Entries on where items appear
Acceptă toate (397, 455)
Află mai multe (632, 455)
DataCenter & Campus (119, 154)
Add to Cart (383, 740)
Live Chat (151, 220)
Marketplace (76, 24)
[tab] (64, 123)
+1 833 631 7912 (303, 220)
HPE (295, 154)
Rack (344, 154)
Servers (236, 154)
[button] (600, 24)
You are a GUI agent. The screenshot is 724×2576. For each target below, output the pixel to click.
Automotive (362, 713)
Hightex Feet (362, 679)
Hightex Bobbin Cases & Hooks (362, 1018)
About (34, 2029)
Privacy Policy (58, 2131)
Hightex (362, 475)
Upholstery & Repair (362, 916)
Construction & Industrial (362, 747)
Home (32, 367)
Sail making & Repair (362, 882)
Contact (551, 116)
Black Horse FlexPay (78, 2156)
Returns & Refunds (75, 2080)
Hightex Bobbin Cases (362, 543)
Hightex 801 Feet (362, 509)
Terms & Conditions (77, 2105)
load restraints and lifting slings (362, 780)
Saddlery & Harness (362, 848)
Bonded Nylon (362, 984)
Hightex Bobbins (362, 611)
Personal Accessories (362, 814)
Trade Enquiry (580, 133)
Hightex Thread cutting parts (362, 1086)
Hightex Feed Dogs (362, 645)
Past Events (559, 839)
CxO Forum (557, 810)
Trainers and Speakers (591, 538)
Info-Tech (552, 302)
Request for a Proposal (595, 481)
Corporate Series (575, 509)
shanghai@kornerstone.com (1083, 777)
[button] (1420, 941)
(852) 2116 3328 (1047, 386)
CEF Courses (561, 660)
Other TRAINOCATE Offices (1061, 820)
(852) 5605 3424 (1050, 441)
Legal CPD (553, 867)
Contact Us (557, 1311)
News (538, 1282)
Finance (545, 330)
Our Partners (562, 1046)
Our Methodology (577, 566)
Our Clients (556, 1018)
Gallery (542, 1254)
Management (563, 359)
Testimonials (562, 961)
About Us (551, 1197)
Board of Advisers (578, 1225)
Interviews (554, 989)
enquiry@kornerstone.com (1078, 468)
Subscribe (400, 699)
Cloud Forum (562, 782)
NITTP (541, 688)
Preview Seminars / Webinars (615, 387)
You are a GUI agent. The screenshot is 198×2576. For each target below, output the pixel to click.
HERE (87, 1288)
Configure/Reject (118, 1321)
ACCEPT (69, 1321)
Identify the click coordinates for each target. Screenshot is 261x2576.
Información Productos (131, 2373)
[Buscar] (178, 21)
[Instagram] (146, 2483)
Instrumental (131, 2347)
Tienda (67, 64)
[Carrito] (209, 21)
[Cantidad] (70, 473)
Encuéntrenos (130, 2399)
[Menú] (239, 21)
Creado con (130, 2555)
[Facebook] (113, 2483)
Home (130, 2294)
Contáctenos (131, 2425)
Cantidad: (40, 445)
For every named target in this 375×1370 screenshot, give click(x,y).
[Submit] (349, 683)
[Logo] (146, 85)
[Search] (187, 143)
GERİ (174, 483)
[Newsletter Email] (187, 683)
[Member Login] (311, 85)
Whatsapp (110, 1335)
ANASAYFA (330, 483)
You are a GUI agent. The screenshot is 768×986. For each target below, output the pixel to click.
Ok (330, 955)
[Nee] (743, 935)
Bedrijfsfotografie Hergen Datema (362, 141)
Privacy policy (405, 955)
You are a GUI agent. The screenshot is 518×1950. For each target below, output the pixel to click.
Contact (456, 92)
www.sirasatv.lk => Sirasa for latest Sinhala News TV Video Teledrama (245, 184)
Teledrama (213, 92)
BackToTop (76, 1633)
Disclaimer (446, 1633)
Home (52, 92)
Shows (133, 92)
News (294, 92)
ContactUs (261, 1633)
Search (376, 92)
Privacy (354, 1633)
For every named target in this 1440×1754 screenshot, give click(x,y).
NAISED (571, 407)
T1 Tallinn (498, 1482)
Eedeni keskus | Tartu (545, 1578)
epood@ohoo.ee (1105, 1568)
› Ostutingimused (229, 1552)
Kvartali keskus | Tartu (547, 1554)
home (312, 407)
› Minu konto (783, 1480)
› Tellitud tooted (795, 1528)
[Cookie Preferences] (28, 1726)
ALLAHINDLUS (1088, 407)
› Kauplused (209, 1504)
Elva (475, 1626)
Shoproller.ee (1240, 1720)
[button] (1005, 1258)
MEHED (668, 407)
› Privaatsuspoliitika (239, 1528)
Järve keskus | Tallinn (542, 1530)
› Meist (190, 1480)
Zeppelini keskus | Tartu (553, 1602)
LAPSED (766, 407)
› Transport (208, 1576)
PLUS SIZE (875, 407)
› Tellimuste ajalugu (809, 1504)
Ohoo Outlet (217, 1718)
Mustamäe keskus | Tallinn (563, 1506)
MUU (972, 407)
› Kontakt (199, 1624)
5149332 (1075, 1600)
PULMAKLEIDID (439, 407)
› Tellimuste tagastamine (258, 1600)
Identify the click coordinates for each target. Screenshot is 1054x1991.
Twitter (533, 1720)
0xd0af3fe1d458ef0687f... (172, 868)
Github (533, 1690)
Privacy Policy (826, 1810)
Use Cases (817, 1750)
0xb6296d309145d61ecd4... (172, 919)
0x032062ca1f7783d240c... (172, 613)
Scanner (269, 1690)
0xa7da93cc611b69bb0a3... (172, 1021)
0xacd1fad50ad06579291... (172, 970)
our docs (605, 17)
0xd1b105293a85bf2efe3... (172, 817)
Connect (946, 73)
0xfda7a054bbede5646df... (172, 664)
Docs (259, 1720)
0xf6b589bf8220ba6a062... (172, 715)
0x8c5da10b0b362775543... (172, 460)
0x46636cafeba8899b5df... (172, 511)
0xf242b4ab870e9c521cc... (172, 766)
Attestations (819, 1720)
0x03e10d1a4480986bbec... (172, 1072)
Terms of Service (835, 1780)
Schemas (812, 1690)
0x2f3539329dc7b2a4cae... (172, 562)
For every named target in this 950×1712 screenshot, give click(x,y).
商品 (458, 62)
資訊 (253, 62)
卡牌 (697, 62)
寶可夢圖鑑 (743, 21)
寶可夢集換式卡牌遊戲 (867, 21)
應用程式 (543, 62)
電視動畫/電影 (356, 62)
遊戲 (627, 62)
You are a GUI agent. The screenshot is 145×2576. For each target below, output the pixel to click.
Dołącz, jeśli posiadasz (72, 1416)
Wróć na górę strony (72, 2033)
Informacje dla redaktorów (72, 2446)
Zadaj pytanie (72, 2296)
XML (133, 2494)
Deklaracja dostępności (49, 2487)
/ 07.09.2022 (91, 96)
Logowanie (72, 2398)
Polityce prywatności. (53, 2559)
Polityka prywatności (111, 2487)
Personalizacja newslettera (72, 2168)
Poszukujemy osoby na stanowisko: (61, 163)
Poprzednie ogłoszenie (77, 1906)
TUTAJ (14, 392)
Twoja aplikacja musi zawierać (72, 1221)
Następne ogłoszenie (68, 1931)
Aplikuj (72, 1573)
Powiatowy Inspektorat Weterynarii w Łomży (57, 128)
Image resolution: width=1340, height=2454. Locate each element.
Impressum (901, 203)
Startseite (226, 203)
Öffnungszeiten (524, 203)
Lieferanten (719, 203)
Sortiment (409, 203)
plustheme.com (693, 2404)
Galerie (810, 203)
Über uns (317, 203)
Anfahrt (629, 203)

YOUR TASK
Could you print every line of the data above again, with no changes?

ANSWER TO THE TASK
Acceptă toate (397, 455)
Află mai multe (632, 455)
DataCenter & Campus (119, 154)
Add to Cart (383, 740)
Live Chat (151, 220)
Marketplace (76, 24)
[tab] (64, 123)
+1 833 631 7912 (303, 220)
HPE (295, 154)
Rack (344, 154)
Servers (236, 154)
[button] (600, 24)
You are a GUI agent. The screenshot is 724×2576. For each target below, output the pixel to click.
Automotive (362, 713)
Hightex Feet (362, 679)
Hightex Bobbin Cases & Hooks (362, 1018)
About (34, 2029)
Privacy Policy (58, 2131)
Hightex (362, 475)
Upholstery & Repair (362, 916)
Construction & Industrial (362, 747)
Home (32, 367)
Sail making & Repair (362, 882)
Contact (551, 116)
Black Horse FlexPay (78, 2156)
Returns & Refunds (75, 2080)
Hightex Bobbin Cases (362, 543)
Hightex 801 Feet (362, 509)
Terms & Conditions (77, 2105)
load restraints and lifting slings (362, 780)
Saddlery & Harness (362, 848)
Bonded Nylon (362, 984)
Hightex Bobbins (362, 611)
Personal Accessories (362, 814)
Trade Enquiry (580, 133)
Hightex Thread cutting parts (362, 1086)
Hightex Feed Dogs (362, 645)
Past Events (559, 839)
CxO Forum (557, 810)
Trainers and Speakers (591, 538)
Info-Tech (552, 302)
Request for a Proposal (595, 481)
Corporate Series (575, 509)
shanghai@kornerstone.com (1083, 777)
[button] (1420, 941)
(852) 2116 3328 (1047, 386)
CEF Courses (561, 660)
Other TRAINOCATE Offices (1061, 820)
(852) 5605 3424 (1050, 441)
Legal CPD (553, 867)
Contact Us (557, 1311)
News (538, 1282)
Finance (545, 330)
Our Partners (562, 1046)
Our Methodology (577, 566)
Our Clients (556, 1018)
Gallery (542, 1254)
Management (563, 359)
Testimonials (562, 961)
About Us (551, 1197)
Board of Advisers (578, 1225)
Interviews (554, 989)
enquiry@kornerstone.com (1078, 468)
Subscribe (400, 699)
Cloud Forum (562, 782)
NITTP (541, 688)
Preview Seminars / Webinars (615, 387)
You are a GUI agent. The screenshot is 198×2576. For each target below, output the pixel to click.
HERE (87, 1288)
Configure/Reject (118, 1321)
ACCEPT (69, 1321)
Identify the click coordinates for each target. Screenshot is 261x2576.
Información Productos (131, 2373)
[Buscar] (178, 21)
[Instagram] (146, 2483)
Instrumental (131, 2347)
Tienda (67, 64)
[Carrito] (209, 21)
[Cantidad] (70, 473)
Encuéntrenos (130, 2399)
[Menú] (239, 21)
Creado con (130, 2555)
[Facebook] (113, 2483)
Home (130, 2294)
Contáctenos (131, 2425)
Cantidad: (40, 445)
For every named target in this 375×1370 screenshot, give click(x,y).
[Submit] (349, 683)
[Logo] (146, 85)
[Search] (187, 143)
GERİ (174, 483)
[Newsletter Email] (187, 683)
[Member Login] (311, 85)
Whatsapp (110, 1335)
ANASAYFA (330, 483)
You are a GUI agent. The screenshot is 768×986. For each target below, output the pixel to click.
Ok (330, 955)
[Nee] (743, 935)
Bedrijfsfotografie Hergen Datema (362, 141)
Privacy policy (405, 955)
You are a GUI agent. The screenshot is 518×1950. For each target below, output the pixel to click.
Contact (456, 92)
www.sirasatv.lk => Sirasa for latest Sinhala News TV Video Teledrama (245, 184)
Teledrama (213, 92)
BackToTop (76, 1633)
Disclaimer (446, 1633)
Home (52, 92)
Shows (133, 92)
News (294, 92)
ContactUs (261, 1633)
Search (376, 92)
Privacy (354, 1633)
For every named target in this 1440×1754 screenshot, give click(x,y).
NAISED (571, 407)
T1 Tallinn (498, 1482)
Eedeni keskus | Tartu (545, 1578)
epood@ohoo.ee (1105, 1568)
› Ostutingimused (229, 1552)
Kvartali keskus | Tartu (547, 1554)
home (312, 407)
› Minu konto (783, 1480)
› Tellitud tooted (795, 1528)
[Cookie Preferences] (28, 1726)
ALLAHINDLUS (1088, 407)
› Kauplused (209, 1504)
Elva (475, 1626)
Shoproller.ee (1240, 1720)
[button] (1005, 1258)
MEHED (668, 407)
› Privaatsuspoliitika (239, 1528)
Järve keskus | Tallinn (542, 1530)
› Meist (190, 1480)
Zeppelini keskus | Tartu (553, 1602)
LAPSED (766, 407)
› Transport (208, 1576)
PLUS SIZE (875, 407)
› Tellimuste ajalugu (809, 1504)
Ohoo Outlet (217, 1718)
Mustamäe keskus | Tallinn (563, 1506)
MUU (972, 407)
› Kontakt (199, 1624)
5149332 (1075, 1600)
PULMAKLEIDID (439, 407)
› Tellimuste tagastamine (258, 1600)
Identify the click coordinates for each target. Screenshot is 1054x1991.
Twitter (533, 1720)
0xd0af3fe1d458ef0687f... (172, 868)
Github (533, 1690)
Privacy Policy (826, 1810)
Use Cases (817, 1750)
0xb6296d309145d61ecd4... (172, 919)
0x032062ca1f7783d240c... (172, 613)
Scanner (269, 1690)
0xa7da93cc611b69bb0a3... (172, 1021)
0xacd1fad50ad06579291... (172, 970)
our docs (605, 17)
0xd1b105293a85bf2efe3... (172, 817)
Connect (946, 73)
0xfda7a054bbede5646df... (172, 664)
Docs (259, 1720)
0xf6b589bf8220ba6a062... (172, 715)
0x8c5da10b0b362775543... (172, 460)
0x46636cafeba8899b5df... (172, 511)
0xf242b4ab870e9c521cc... (172, 766)
Attestations (819, 1720)
0x03e10d1a4480986bbec... (172, 1072)
Terms of Service (835, 1780)
Schemas (812, 1690)
0x2f3539329dc7b2a4cae... (172, 562)
For every named target in this 950×1712 screenshot, give click(x,y).
商品 (458, 62)
資訊 (253, 62)
卡牌 (697, 62)
寶可夢圖鑑 (743, 21)
寶可夢集換式卡牌遊戲 (867, 21)
應用程式 (543, 62)
電視動畫/電影 (356, 62)
遊戲 (627, 62)
You are a GUI agent. The screenshot is 145×2576. For each target below, output the pixel to click.
Dołącz, jeśli posiadasz (72, 1416)
Wróć na górę strony (72, 2033)
Informacje dla redaktorów (72, 2446)
Zadaj pytanie (72, 2296)
XML (133, 2494)
Deklaracja dostępności (49, 2487)
/ 07.09.2022 (91, 96)
Logowanie (72, 2398)
Polityce prywatności. (53, 2559)
Polityka prywatności (111, 2487)
Personalizacja newslettera (72, 2168)
Poszukujemy osoby na stanowisko: (61, 163)
Poprzednie ogłoszenie (77, 1906)
TUTAJ (14, 392)
Twoja aplikacja musi zawierać (72, 1221)
Następne ogłoszenie (68, 1931)
Aplikuj (72, 1573)
Powiatowy Inspektorat Weterynarii w Łomży (57, 128)
Image resolution: width=1340, height=2454. Locate each element.
Impressum (901, 203)
Startseite (226, 203)
Öffnungszeiten (524, 203)
Lieferanten (719, 203)
Sortiment (409, 203)
plustheme.com (693, 2404)
Galerie (810, 203)
Über uns (317, 203)
Anfahrt (629, 203)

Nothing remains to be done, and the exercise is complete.